BY ADAM S. CHAMBERLAIN
Politicians and reformers, in the name of "protecting public health," have been active lately. Due to the scare created by the COX-2 class of drugs, which includes the nefarious culprits known as Vioxx, Celebrex and Bextra, cries for more caution and slower drug approval have resounded through Washington D.C.
Slow down and save lives, or so they claim. But being overly cautious with a drug or medical device can have unintended consequences.
A prime example is the FDA's slow approval of the drug-eluting stent, which occurred two years ago this April. A stent is a tiny tube inserted in an artery to prevent restenosis, or the reblockage of a vessel, after it has been cleared through angioplasty. At first, stents were bare metal, but soon it was discovered that drug-coated stents which slowly released (eluted) their medication greatly decreased the chances of restenosis.
FDA's approval of the drug-eluting stent was wonderful news, except for one problem: the same stent was available in Europe a full year earlier. Considering that more than 800,000 patients a year receive angioplasties, and the vast majority receive stents, the year delay was significant. An estimated 50,000 patients could have avoided further heart problems had a drug-eluting stent been used instead of the conventional kind.
Studies have confirmed the benefits of this variety of stent. An assessment of published trials revealed that restenosis was as much as 64 times lower in patients who received the drug-eluting variety over the bare metal type. Another study discovered that the new eluting stents make stenting an option for up to 30 percent of patients who would otherwise need to go through bypass surgery. As one doctor noted, "We're making a quantum leap of improvement."
Due to these positive reports and glowing recommendations, the popularity of drug-eluting stents is growing. Approximately 90 percent of implanted stents are now drug-eluting as cardiologists become convinced of their added benefits. This translates into 80,000-90,000 major cardiac events (heart attacks, deaths and emergency stenting procedures) that can be avoided each year, as compared to the complication rates for bare metal stents.
Such statistics are hard to ignore. Delayed approval of the stent denied US heart patients a first-rate treatment option when it was available to people in Europe. In addition, the FDA's foot-dragging changed the time frame in which the device's use could spread among cardiologists. While hard to calculate, its rapid acceptance in the medical world shows that the drug-eluting stent would have been widely utilized here had it been marketed in 2002.

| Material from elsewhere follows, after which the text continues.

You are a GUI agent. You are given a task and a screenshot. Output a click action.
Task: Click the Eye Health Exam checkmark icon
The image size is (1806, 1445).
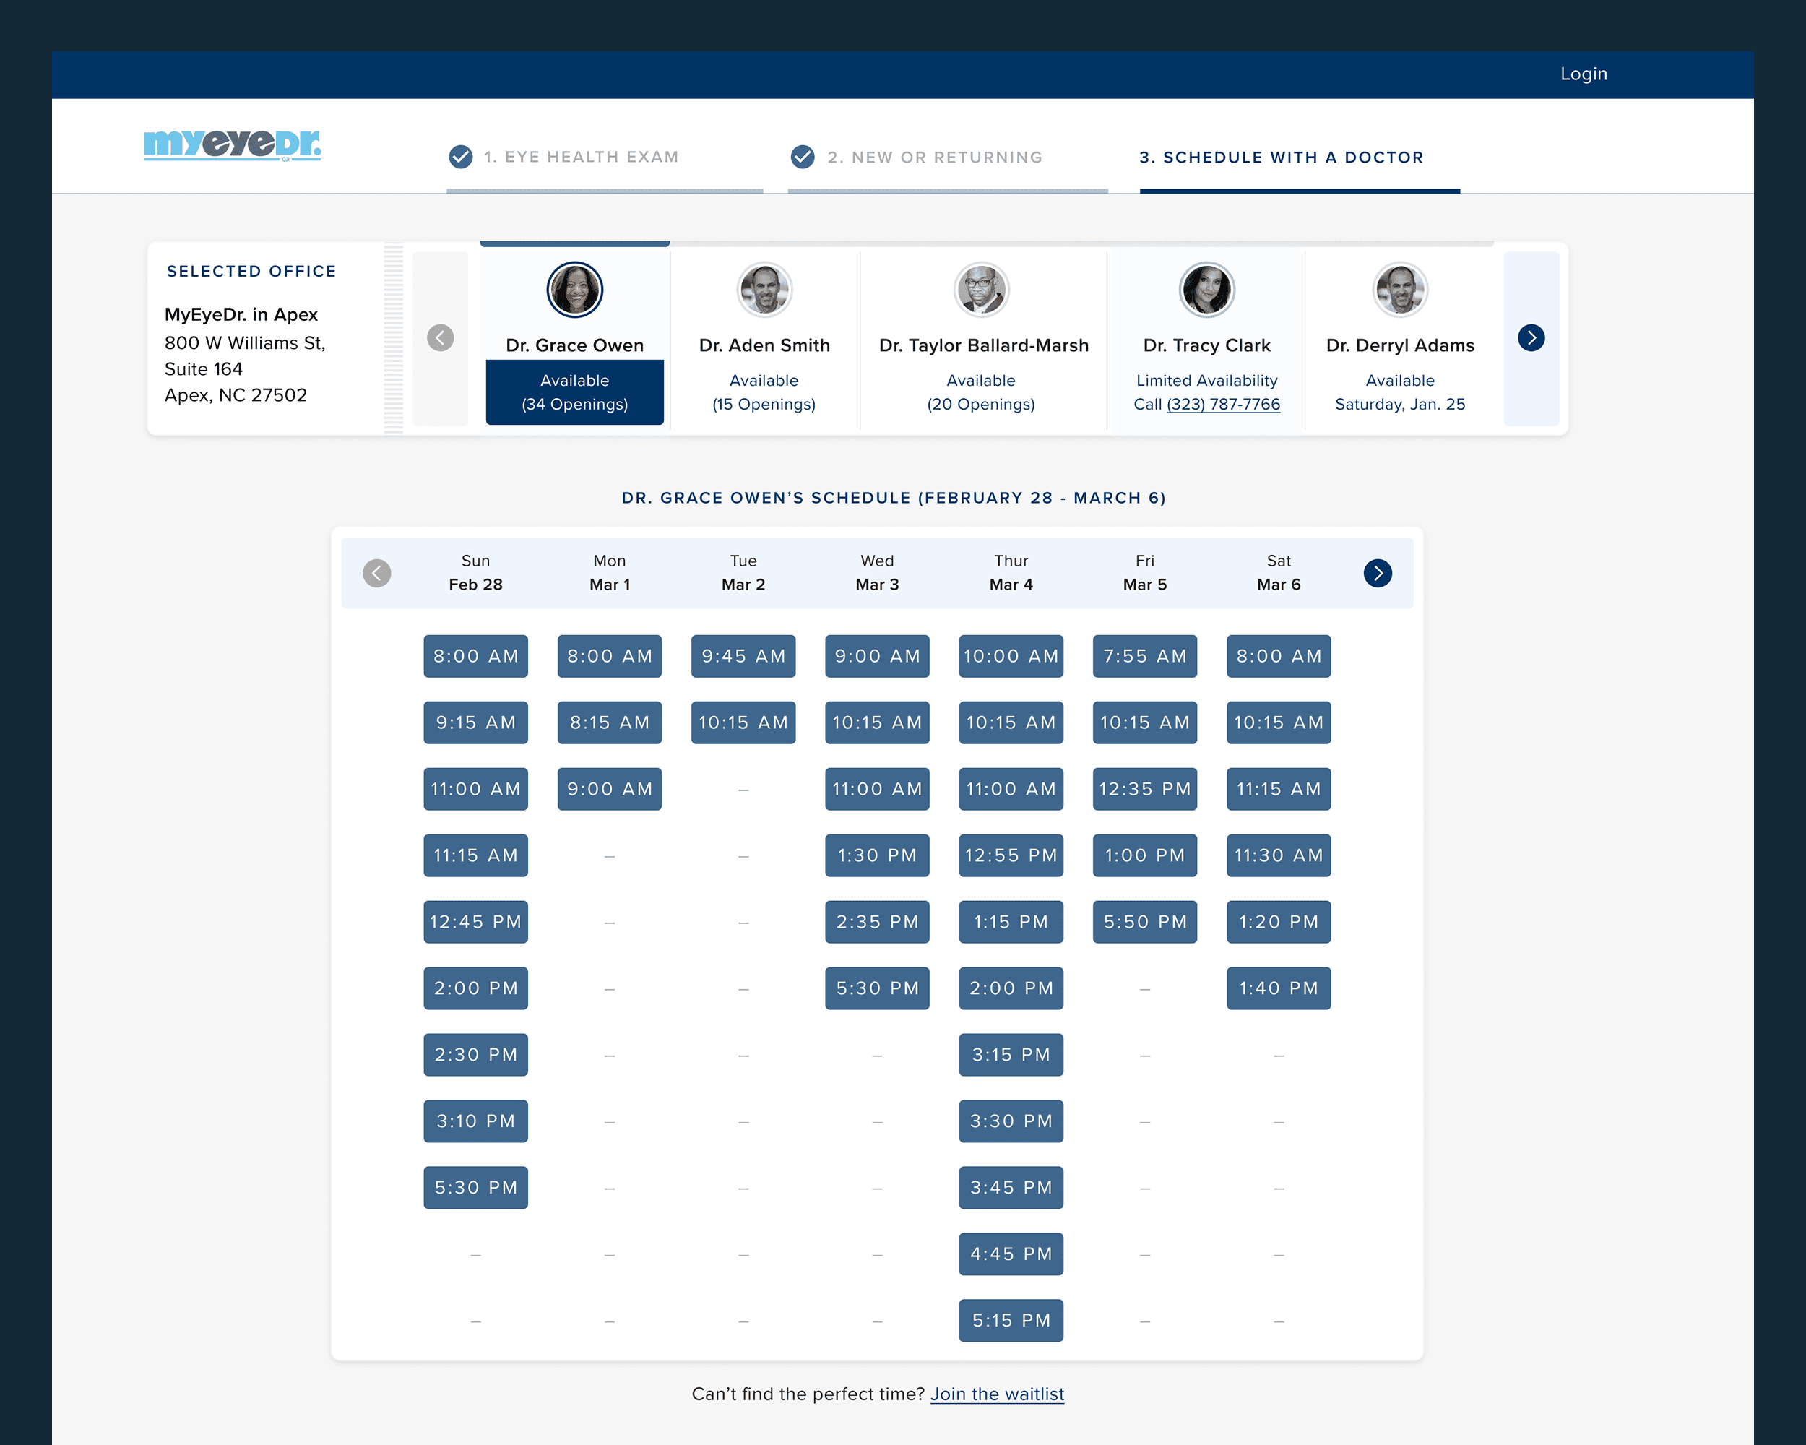(x=461, y=157)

Despite these positive results, news of supposed medical complications from drug-eluting stents persisted. Reports of alleged adverse effects began to appear soon after the stent's approval. In response, the FDA issued two warnings in October and November 2003 to notify doctors and patients about possible risks. And recently, concerns rose after a 58-year-old man died from a hypersensitivity reaction that took place a year and a half after his drug-eluting stent was implanted.
But last October the FDA reaffirmed the new stent's benefits. It found that one of the risks, known as sub-acute thrombosis, is "a relatively rare event that occurs within the first 30 days following the stenting procedure." Similarly, it found that severe hypersensitivity reactions were quite rare, occurring only after medications were no longer taken. Other studies support these statements, pointing out that "the concerns about safety and stent thrombosis have substantially diminished."
All said, the drug-eluting stent is far from dangerous, and its slow approval harmed a significant number of heart patients. Is this what congressmen and activists mean by "protecting public health"?
Adam S. Chamberlain is a research associate at the Competitive Enterprise Institute, a non-profit public policy organization dedicated to advancing the principles of free enterprise and limited government.